(Dataset items)

● ● ● ● ● ● ●

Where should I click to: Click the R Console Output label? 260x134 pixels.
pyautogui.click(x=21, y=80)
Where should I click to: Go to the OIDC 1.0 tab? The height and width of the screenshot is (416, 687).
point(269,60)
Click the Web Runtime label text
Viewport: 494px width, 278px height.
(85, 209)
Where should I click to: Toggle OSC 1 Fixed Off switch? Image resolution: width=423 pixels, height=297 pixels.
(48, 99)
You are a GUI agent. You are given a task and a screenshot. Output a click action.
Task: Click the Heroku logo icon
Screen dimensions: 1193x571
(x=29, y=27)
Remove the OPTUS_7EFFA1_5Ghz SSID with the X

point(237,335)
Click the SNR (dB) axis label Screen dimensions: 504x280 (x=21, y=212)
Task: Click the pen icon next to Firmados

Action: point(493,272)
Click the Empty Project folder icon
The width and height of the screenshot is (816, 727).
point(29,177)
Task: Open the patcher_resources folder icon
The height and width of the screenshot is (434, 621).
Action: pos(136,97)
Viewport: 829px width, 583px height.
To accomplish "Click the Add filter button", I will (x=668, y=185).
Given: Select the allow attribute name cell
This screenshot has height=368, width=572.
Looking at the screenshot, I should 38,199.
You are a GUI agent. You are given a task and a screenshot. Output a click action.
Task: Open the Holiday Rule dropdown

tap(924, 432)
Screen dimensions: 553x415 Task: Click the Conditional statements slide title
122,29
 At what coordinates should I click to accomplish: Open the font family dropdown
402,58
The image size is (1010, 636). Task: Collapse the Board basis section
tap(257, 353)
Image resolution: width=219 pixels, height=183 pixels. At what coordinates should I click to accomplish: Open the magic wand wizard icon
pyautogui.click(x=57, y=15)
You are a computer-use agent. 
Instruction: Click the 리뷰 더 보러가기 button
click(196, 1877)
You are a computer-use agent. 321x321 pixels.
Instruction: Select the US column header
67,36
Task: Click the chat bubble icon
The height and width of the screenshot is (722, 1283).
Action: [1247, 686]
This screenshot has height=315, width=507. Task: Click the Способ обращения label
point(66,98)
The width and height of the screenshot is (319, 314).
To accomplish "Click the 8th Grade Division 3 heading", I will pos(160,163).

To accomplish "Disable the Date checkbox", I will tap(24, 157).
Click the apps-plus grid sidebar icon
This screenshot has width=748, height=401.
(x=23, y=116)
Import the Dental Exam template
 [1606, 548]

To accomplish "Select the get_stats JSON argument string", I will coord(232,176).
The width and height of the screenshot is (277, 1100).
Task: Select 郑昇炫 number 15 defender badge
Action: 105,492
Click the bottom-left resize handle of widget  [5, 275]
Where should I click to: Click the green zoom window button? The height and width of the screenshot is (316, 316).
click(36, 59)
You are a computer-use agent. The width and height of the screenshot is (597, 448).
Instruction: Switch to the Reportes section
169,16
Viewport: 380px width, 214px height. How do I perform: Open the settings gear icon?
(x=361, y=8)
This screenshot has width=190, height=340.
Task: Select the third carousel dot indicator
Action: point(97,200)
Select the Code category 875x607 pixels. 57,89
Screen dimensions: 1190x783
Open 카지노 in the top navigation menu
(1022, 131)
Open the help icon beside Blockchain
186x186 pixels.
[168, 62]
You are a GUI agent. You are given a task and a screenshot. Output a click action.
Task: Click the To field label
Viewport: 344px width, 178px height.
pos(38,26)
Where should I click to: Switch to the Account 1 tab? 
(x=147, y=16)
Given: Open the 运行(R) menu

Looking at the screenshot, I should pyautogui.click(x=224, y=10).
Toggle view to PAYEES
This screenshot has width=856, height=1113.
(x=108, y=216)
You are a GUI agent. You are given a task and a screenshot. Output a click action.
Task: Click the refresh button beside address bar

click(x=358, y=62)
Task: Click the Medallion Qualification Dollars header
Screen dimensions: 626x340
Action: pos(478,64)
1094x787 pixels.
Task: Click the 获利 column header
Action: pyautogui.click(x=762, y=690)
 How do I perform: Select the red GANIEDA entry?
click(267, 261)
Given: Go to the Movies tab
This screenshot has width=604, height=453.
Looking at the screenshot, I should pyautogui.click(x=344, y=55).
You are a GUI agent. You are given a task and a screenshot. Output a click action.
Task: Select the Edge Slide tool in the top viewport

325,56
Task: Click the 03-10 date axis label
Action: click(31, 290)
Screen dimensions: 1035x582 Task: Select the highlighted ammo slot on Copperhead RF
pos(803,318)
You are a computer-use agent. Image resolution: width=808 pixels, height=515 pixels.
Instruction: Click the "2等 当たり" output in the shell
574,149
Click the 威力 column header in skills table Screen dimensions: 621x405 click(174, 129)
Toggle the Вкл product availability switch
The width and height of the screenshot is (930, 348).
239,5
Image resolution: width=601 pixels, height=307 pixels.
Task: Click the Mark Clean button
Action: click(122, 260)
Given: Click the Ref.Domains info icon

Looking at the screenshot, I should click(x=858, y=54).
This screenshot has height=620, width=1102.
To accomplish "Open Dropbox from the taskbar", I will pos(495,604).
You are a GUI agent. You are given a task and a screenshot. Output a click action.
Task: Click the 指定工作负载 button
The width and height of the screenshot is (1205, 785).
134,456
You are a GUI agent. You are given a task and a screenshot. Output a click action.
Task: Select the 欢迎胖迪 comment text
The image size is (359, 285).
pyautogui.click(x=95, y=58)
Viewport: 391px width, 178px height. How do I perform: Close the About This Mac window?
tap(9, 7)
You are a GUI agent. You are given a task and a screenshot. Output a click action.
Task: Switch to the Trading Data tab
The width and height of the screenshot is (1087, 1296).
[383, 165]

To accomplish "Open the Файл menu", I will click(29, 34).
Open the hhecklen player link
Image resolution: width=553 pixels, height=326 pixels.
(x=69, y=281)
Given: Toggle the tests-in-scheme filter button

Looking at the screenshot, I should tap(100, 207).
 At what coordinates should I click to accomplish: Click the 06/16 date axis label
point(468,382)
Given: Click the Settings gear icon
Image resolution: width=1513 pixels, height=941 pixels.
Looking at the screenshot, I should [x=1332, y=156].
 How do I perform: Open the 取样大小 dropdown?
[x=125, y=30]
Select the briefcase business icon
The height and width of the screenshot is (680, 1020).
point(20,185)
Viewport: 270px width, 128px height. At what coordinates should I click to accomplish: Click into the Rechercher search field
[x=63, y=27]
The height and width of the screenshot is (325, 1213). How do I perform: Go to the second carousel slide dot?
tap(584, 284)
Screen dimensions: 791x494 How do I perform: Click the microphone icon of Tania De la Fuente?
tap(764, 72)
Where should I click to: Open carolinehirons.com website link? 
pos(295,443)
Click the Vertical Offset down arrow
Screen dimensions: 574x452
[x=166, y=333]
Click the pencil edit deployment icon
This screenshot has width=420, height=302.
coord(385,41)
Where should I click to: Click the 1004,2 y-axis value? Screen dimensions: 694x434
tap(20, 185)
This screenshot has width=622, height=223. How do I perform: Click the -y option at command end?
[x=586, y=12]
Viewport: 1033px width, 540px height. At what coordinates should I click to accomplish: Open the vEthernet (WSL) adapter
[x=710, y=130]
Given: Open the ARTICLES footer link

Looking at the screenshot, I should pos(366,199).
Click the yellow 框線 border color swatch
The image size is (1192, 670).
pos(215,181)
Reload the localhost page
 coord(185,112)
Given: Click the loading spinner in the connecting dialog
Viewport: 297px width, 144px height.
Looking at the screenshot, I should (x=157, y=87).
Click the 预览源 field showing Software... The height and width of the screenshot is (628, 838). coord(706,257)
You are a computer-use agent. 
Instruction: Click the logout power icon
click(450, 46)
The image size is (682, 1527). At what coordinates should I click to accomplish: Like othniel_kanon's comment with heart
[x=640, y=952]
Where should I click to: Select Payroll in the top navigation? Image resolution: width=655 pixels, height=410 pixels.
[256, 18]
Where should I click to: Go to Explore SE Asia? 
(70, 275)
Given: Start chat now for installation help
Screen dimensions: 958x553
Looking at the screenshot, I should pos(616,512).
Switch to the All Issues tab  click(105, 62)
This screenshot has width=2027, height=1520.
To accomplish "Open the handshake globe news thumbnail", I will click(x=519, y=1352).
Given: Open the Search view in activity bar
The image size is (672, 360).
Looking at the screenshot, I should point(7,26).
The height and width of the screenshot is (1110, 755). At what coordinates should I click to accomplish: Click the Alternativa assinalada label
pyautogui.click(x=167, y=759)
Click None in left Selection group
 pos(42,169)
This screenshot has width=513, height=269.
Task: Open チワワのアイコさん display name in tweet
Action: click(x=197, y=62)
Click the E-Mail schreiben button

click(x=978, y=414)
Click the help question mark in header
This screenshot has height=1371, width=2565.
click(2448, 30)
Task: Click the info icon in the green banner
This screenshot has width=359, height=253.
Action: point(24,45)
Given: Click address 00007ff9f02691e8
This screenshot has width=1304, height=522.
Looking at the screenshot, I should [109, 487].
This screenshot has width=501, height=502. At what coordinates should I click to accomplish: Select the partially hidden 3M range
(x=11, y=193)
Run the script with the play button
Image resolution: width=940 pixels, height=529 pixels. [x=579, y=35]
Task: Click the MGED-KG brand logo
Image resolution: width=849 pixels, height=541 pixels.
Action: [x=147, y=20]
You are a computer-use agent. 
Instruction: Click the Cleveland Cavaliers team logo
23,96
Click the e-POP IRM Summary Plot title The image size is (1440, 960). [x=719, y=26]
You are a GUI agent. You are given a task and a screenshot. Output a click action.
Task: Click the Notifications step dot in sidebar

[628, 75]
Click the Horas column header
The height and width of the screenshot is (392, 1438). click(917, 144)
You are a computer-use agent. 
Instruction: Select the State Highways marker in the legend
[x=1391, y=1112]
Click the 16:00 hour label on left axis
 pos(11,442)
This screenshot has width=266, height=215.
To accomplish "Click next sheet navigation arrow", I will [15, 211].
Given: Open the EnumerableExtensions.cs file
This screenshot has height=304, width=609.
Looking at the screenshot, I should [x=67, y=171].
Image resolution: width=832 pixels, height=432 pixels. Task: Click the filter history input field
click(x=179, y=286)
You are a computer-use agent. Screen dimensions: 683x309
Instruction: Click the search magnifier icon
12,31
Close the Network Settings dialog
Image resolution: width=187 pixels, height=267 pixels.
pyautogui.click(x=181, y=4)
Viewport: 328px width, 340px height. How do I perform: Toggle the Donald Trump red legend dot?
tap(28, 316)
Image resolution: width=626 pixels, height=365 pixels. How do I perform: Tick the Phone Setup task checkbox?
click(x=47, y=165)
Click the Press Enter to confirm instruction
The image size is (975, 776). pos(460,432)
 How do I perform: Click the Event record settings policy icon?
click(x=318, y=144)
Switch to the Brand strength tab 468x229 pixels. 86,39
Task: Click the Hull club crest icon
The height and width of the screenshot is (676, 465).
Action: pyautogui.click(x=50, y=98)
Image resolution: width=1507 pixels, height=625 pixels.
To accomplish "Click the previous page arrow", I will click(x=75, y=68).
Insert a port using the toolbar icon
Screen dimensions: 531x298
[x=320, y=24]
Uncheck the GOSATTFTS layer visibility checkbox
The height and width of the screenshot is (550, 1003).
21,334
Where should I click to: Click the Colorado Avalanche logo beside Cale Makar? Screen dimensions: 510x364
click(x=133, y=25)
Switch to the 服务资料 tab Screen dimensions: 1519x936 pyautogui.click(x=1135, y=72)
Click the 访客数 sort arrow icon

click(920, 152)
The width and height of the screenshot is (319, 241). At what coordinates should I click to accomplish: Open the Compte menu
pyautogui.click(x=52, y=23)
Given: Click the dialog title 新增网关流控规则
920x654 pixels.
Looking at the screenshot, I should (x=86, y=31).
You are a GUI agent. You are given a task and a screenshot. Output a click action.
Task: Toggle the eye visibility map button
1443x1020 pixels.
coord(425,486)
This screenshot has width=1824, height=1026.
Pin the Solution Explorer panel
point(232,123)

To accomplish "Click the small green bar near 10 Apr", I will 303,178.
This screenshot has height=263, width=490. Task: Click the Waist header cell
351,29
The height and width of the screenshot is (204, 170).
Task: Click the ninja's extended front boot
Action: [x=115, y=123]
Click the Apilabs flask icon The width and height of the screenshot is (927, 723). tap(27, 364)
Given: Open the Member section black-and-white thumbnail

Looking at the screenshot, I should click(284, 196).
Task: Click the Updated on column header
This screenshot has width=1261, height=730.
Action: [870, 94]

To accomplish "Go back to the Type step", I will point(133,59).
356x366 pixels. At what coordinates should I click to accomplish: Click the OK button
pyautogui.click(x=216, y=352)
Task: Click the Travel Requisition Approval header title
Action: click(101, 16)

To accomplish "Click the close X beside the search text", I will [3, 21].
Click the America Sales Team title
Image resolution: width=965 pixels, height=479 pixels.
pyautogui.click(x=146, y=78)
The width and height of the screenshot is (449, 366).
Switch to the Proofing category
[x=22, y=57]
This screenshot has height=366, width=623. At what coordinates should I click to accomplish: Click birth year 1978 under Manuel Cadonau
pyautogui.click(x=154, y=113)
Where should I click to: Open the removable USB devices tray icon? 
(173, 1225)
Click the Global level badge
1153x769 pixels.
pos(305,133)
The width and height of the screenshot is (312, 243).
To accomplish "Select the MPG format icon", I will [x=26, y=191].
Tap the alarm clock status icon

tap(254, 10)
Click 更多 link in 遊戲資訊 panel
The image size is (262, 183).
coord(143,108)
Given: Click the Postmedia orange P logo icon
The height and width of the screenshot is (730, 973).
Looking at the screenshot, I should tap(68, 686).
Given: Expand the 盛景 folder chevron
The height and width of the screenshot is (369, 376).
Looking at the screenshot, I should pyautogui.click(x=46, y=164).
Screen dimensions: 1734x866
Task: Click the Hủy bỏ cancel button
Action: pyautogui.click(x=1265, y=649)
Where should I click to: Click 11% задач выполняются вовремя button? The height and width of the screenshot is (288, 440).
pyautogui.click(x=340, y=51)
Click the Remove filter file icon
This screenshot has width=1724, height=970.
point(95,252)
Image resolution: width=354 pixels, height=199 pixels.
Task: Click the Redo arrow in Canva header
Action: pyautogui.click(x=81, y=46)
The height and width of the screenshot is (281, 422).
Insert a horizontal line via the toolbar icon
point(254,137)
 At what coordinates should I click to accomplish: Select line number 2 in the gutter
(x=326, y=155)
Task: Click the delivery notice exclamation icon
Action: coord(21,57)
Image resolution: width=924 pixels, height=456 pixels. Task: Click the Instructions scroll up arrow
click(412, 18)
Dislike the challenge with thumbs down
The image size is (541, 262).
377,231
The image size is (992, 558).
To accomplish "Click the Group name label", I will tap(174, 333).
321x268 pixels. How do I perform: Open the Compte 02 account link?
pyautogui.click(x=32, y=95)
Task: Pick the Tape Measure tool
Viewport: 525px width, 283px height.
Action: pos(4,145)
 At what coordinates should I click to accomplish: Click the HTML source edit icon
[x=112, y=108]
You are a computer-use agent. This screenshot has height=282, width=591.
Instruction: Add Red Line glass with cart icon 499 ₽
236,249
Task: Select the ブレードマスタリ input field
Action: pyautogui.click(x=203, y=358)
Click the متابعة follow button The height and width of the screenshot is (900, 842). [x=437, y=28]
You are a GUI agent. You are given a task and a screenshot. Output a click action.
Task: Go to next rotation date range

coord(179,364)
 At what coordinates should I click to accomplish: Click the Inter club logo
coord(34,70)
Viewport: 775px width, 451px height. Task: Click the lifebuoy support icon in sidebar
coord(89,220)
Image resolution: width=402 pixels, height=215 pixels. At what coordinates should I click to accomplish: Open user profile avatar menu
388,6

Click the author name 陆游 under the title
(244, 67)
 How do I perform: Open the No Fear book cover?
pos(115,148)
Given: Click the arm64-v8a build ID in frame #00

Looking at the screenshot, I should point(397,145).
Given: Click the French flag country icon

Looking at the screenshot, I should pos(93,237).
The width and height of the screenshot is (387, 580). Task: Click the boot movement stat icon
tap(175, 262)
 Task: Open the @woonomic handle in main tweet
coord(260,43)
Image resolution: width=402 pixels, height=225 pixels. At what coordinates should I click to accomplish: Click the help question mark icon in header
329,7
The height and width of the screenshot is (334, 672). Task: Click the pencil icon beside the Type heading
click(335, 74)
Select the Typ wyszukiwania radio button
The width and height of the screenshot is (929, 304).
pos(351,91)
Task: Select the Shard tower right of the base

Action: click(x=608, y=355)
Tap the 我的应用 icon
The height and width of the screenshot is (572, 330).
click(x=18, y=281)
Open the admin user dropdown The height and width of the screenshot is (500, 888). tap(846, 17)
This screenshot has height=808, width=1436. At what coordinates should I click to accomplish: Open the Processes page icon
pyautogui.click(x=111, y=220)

● ● ● ● ● ● ●

Rewrite the lines from the line with "The height and width of the screenshot is (325, 1213)." up to and including the line with "tap(20, 185)", swapping "microphone" for "headphone" and changing nothing else.

## Result of the task
The height and width of the screenshot is (325, 1213). How do I perform: Go to the second carousel slide dot?
tap(584, 284)
Screen dimensions: 791x494 How do I perform: Click the headphone icon of Tania De la Fuente?
tap(764, 72)
Where should I click to: Open carolinehirons.com website link? 
pos(295,443)
Click the Vertical Offset down arrow
Screen dimensions: 574x452
[x=166, y=333]
Click the pencil edit deployment icon
This screenshot has width=420, height=302.
coord(385,41)
Where should I click to: Click the 1004,2 y-axis value? Screen dimensions: 694x434
tap(20, 185)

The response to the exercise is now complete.